* Material supplied:

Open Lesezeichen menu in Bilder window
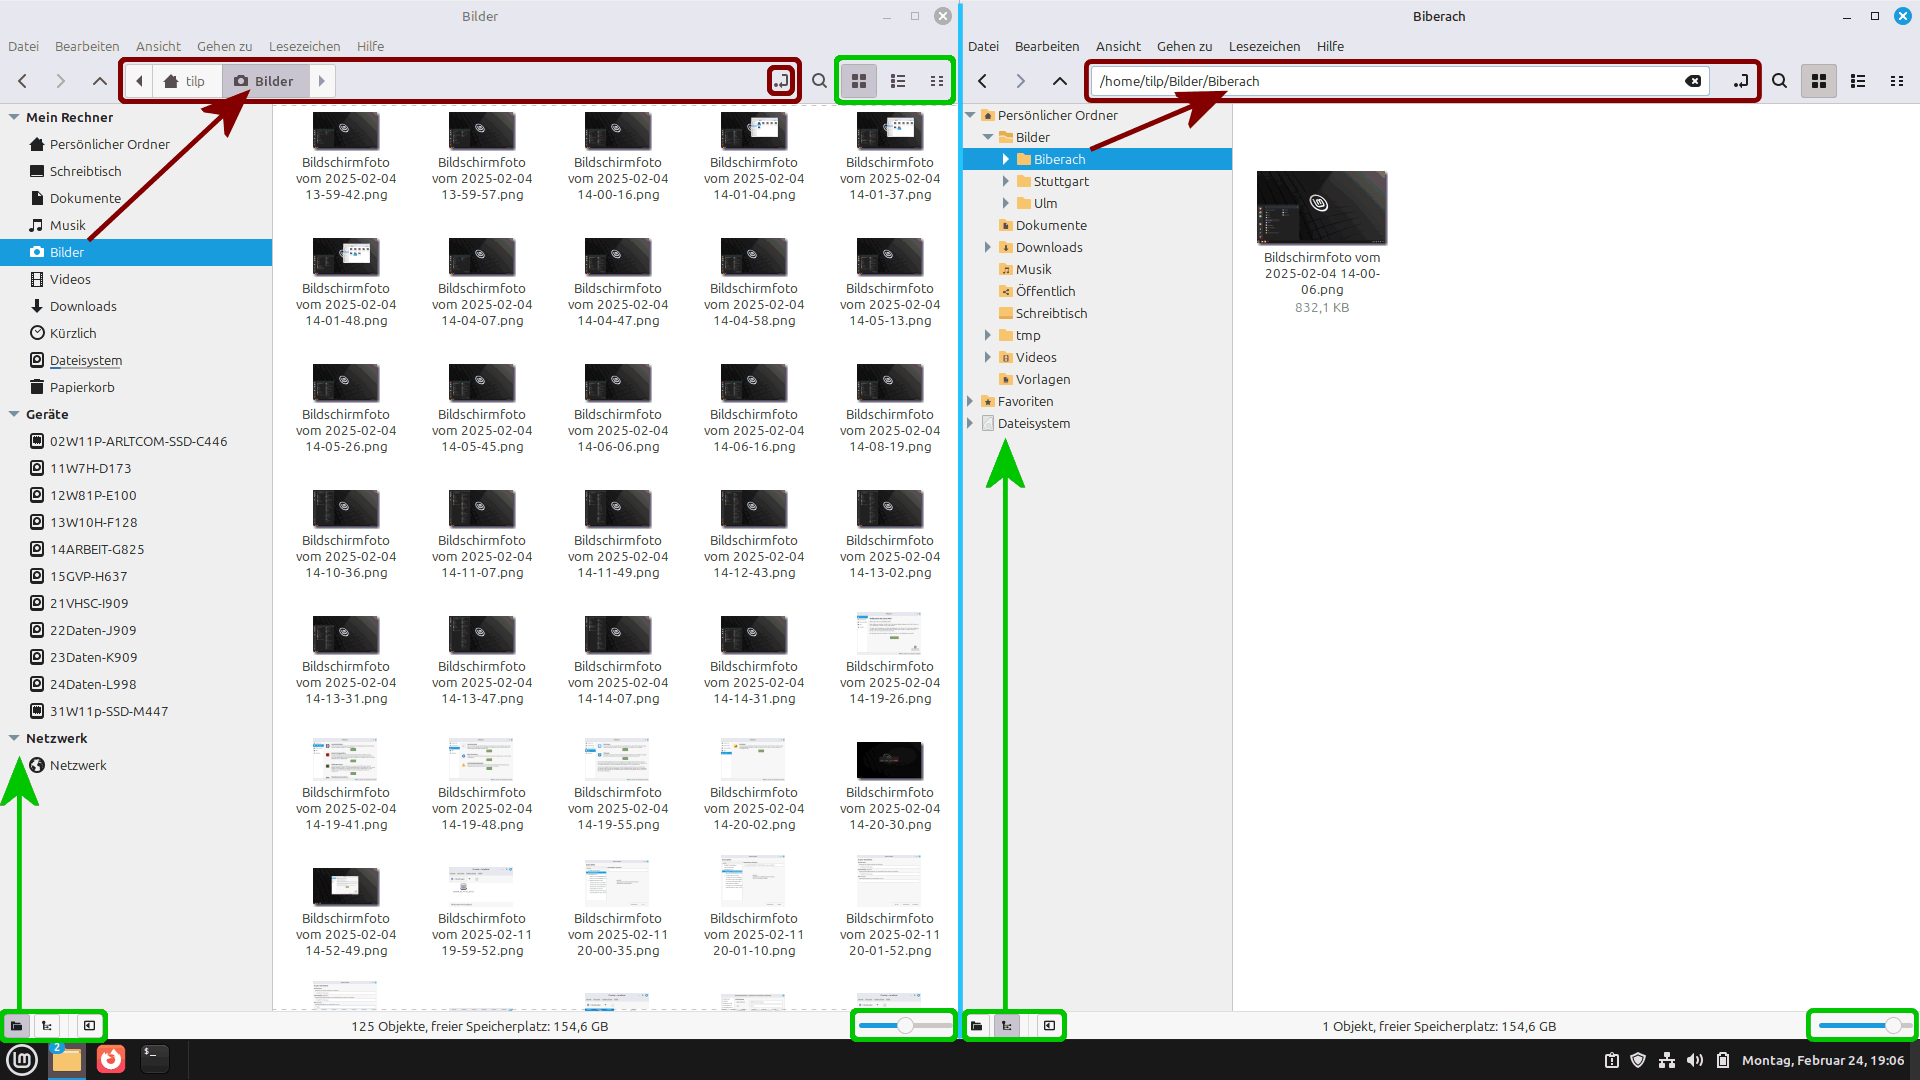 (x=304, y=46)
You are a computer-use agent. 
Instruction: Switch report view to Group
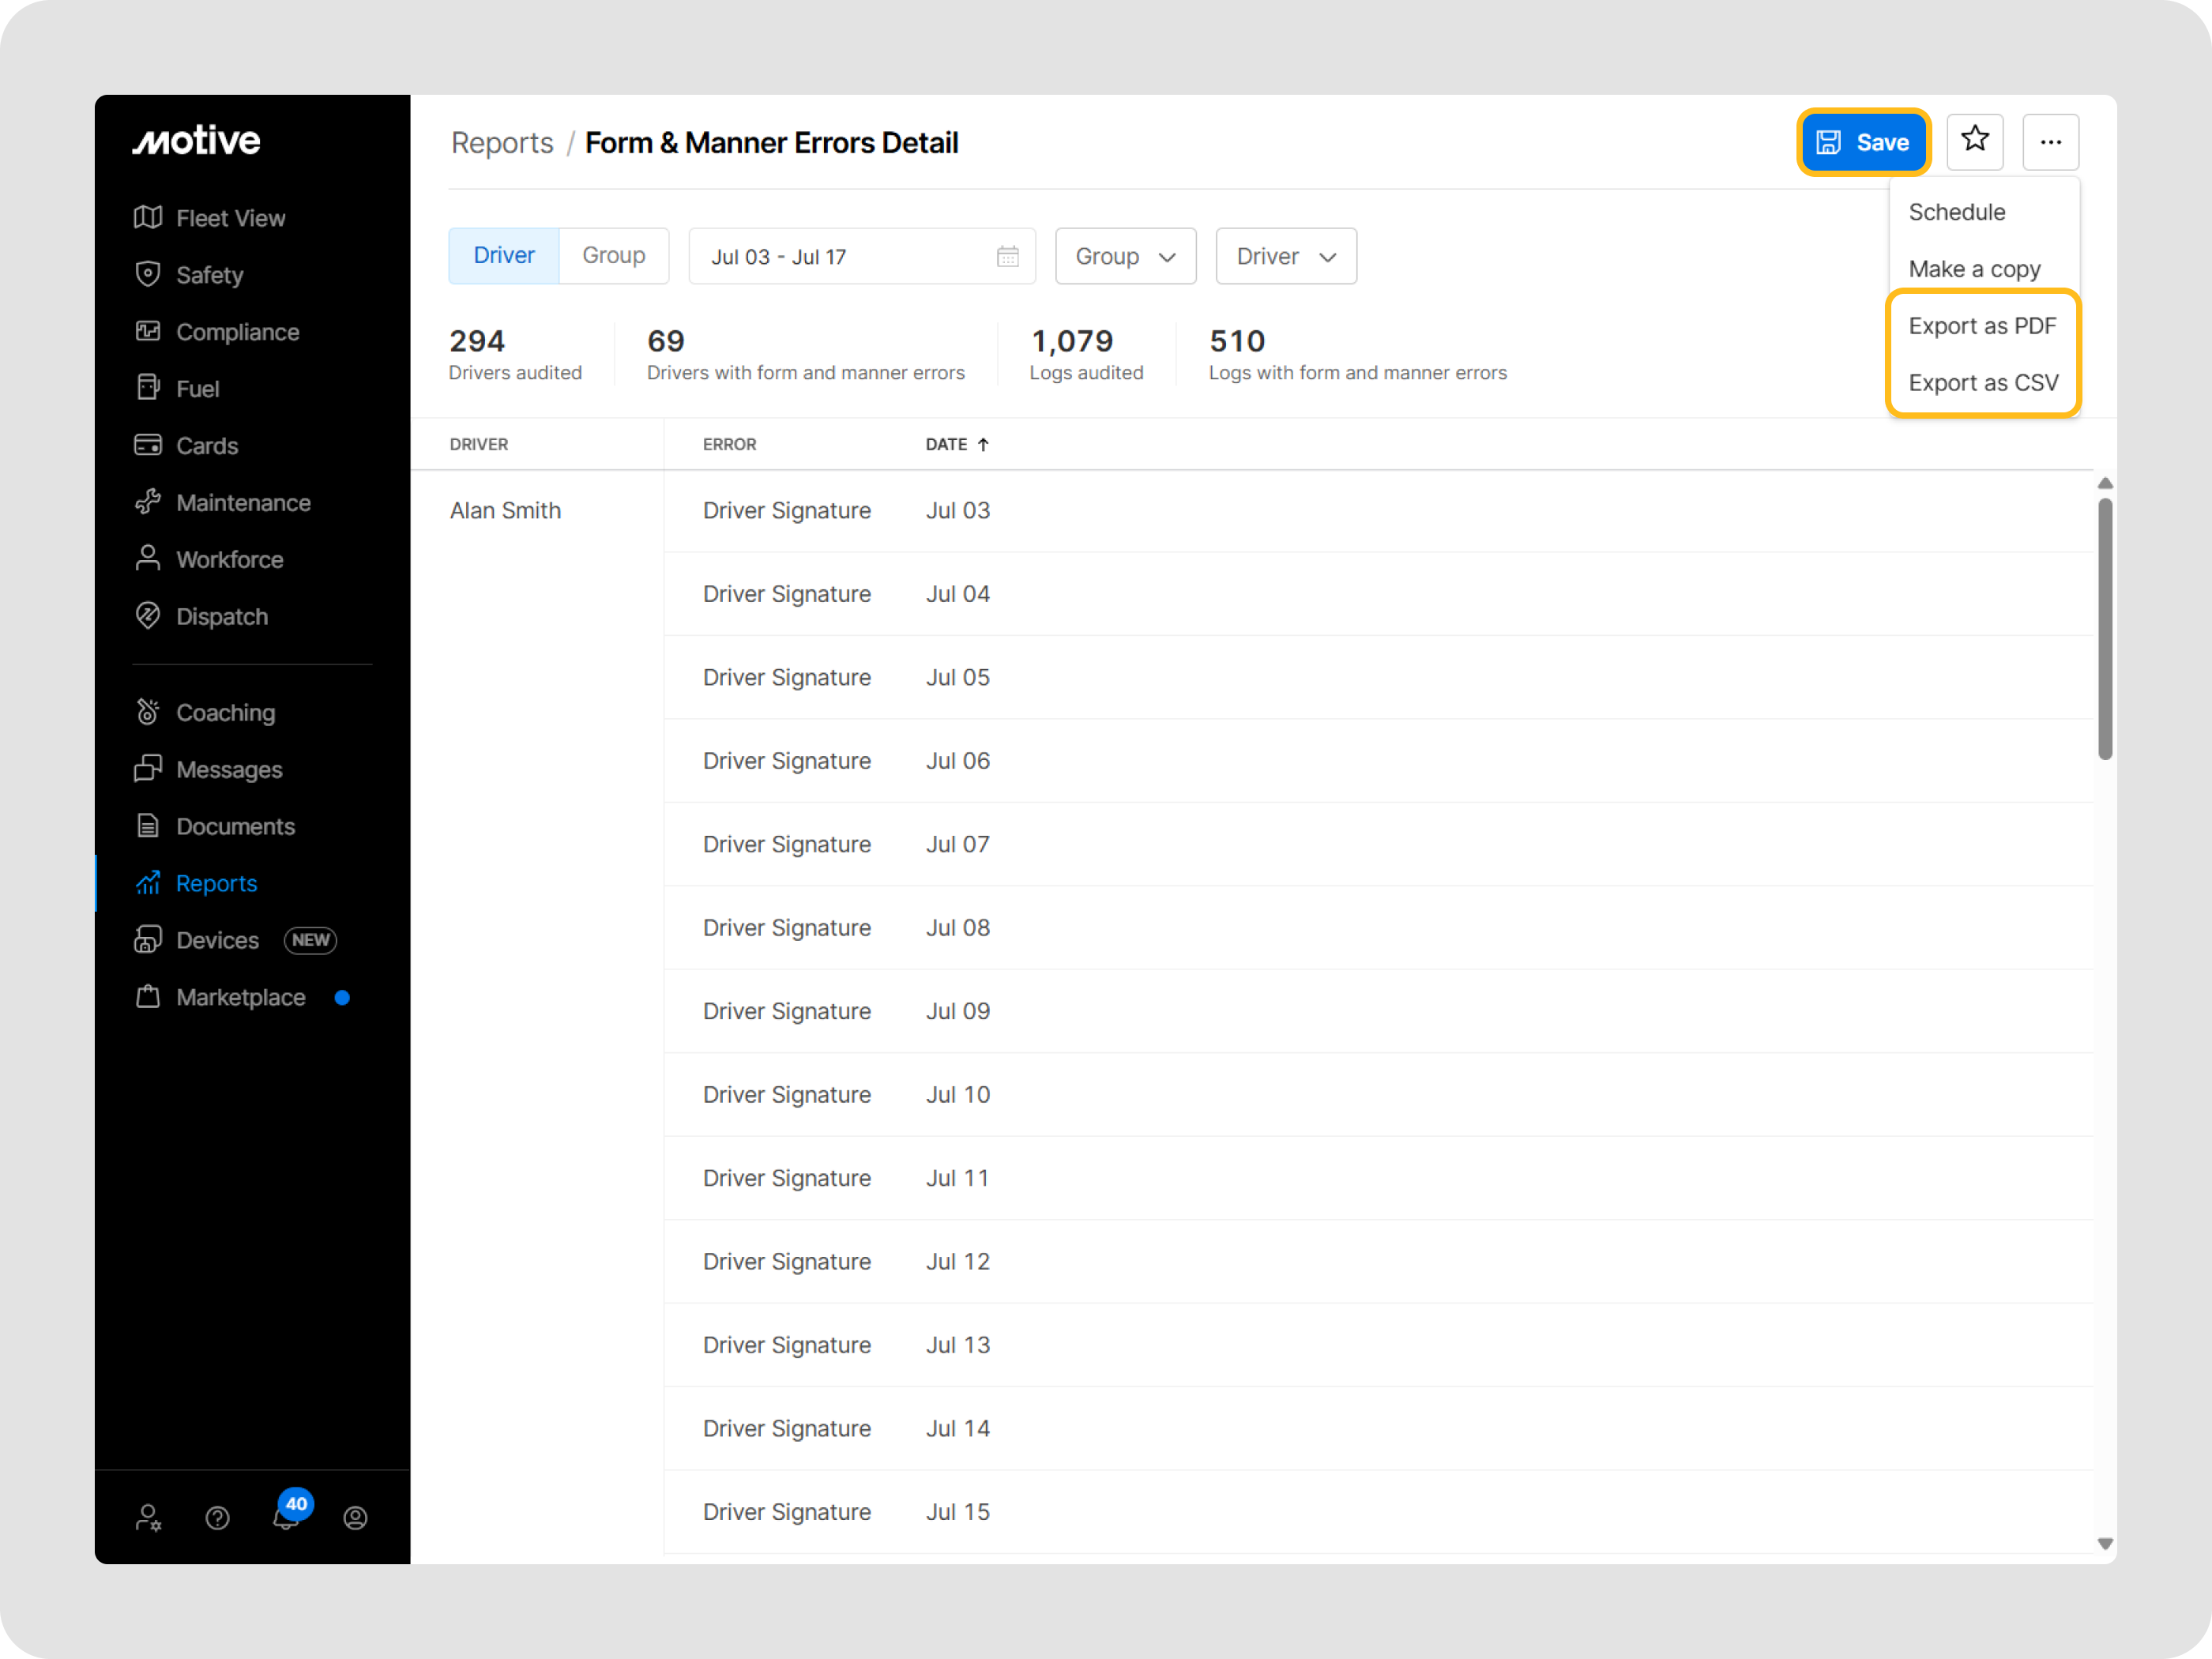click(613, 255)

--

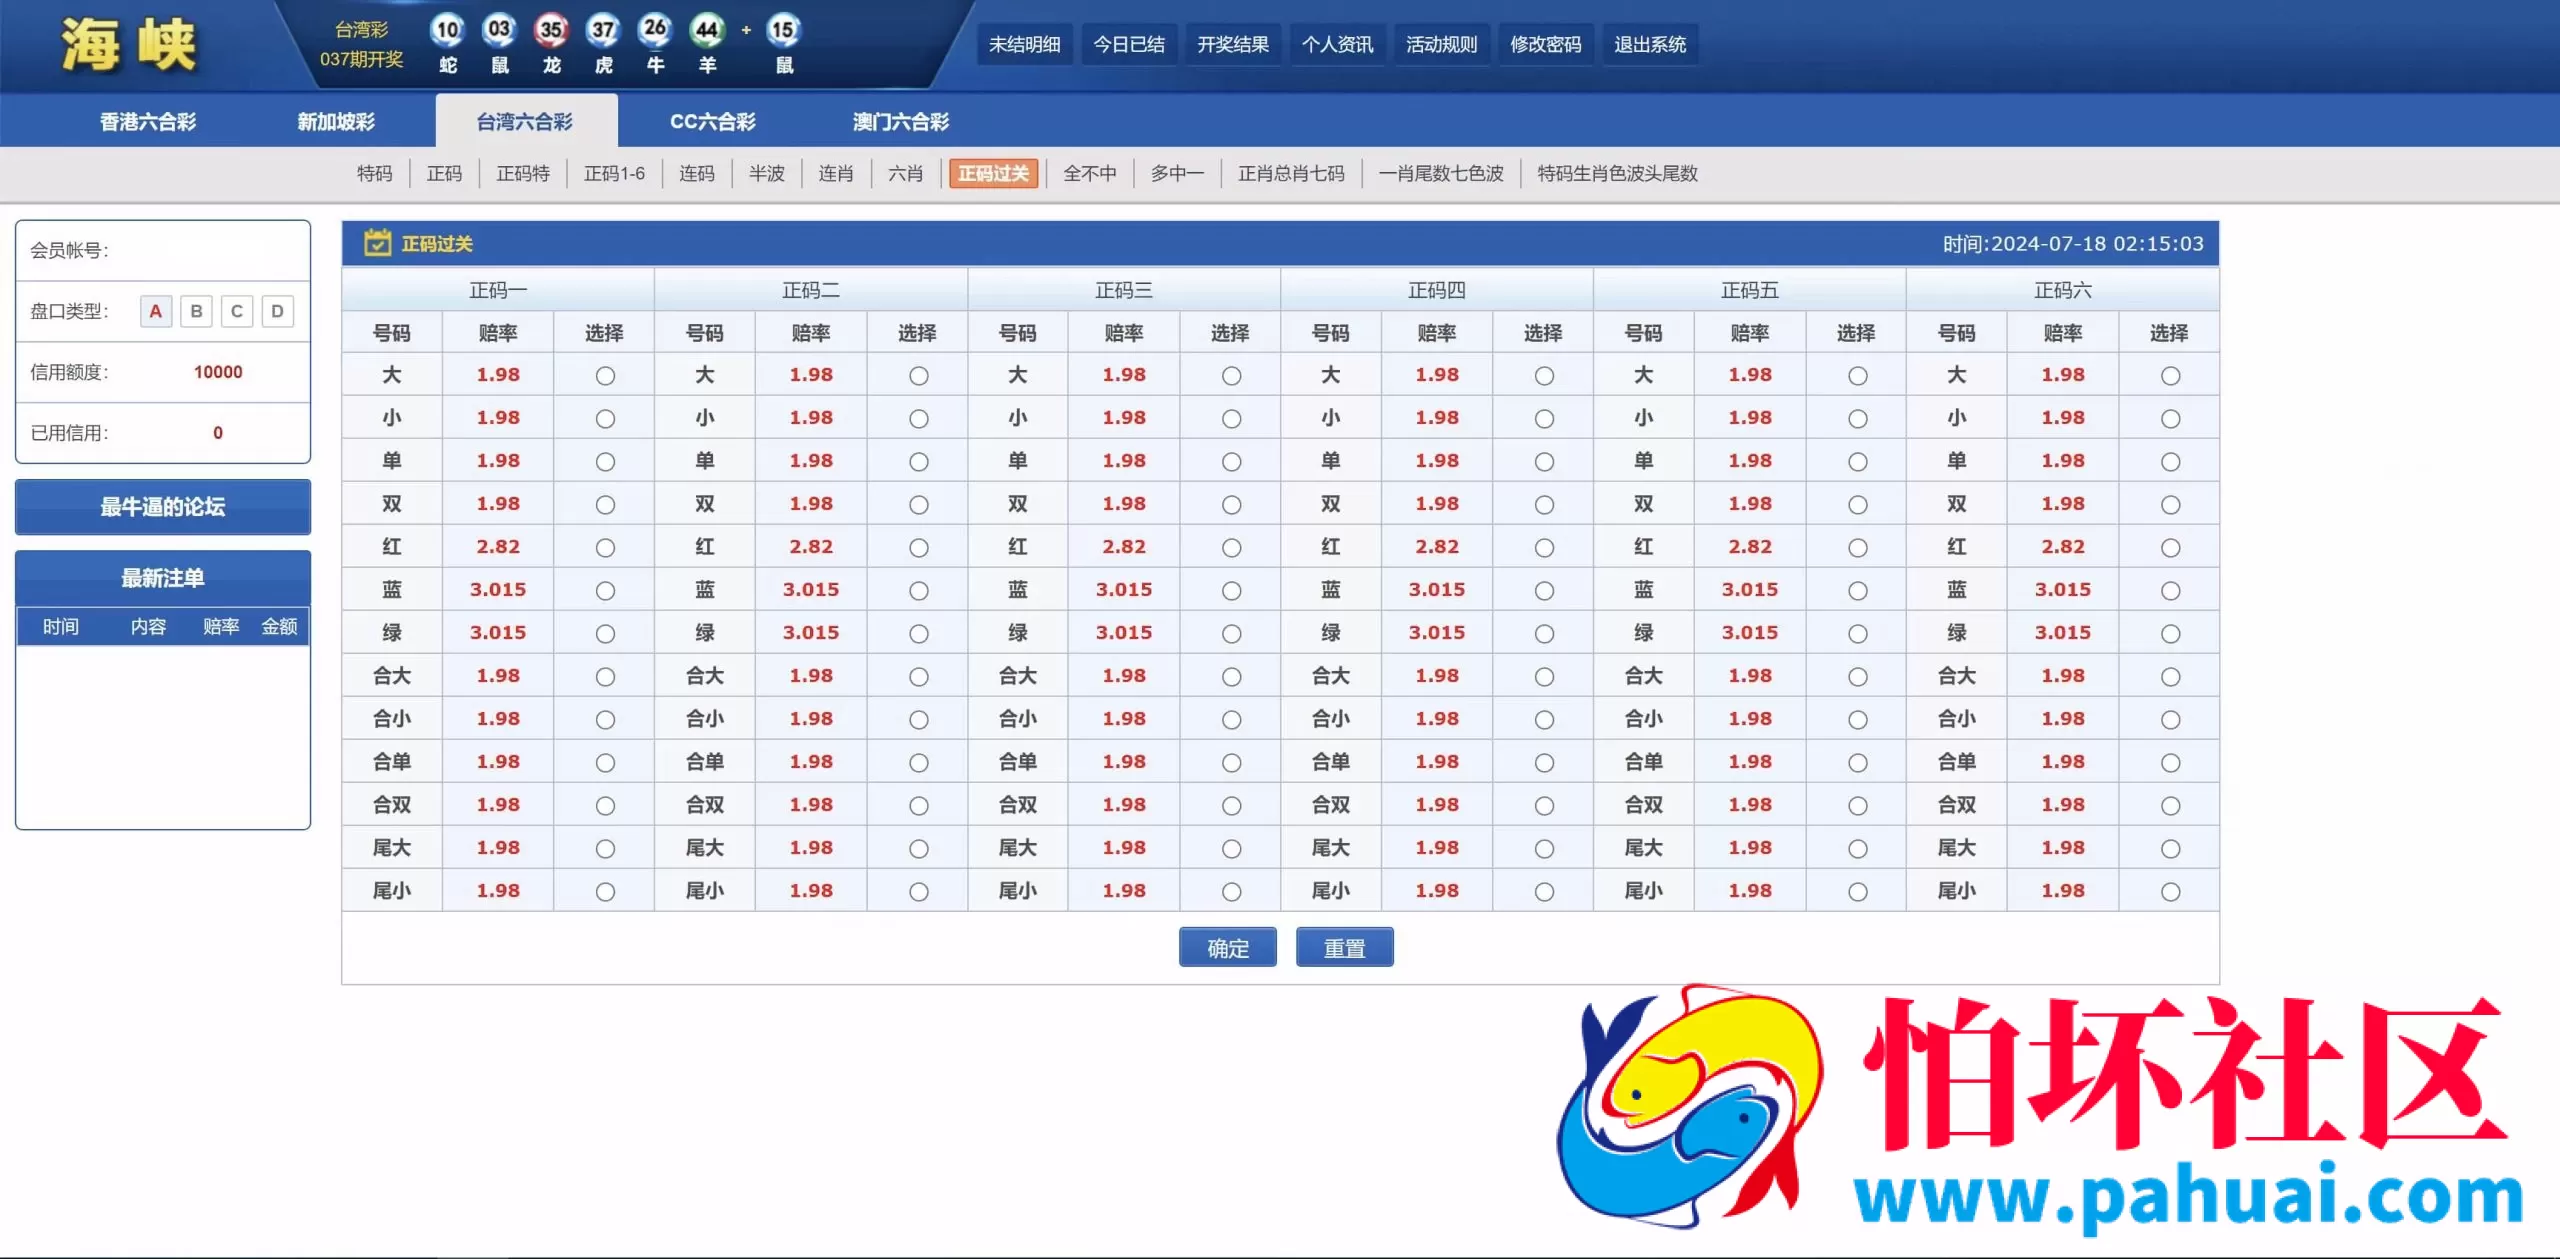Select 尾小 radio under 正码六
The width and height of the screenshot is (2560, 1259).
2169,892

...

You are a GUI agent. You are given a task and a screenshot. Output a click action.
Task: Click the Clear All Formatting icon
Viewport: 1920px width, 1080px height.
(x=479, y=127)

* Requirement:
Look through the material and say how many lines hold "agent". Give the number only.

* Result of this exercise:
2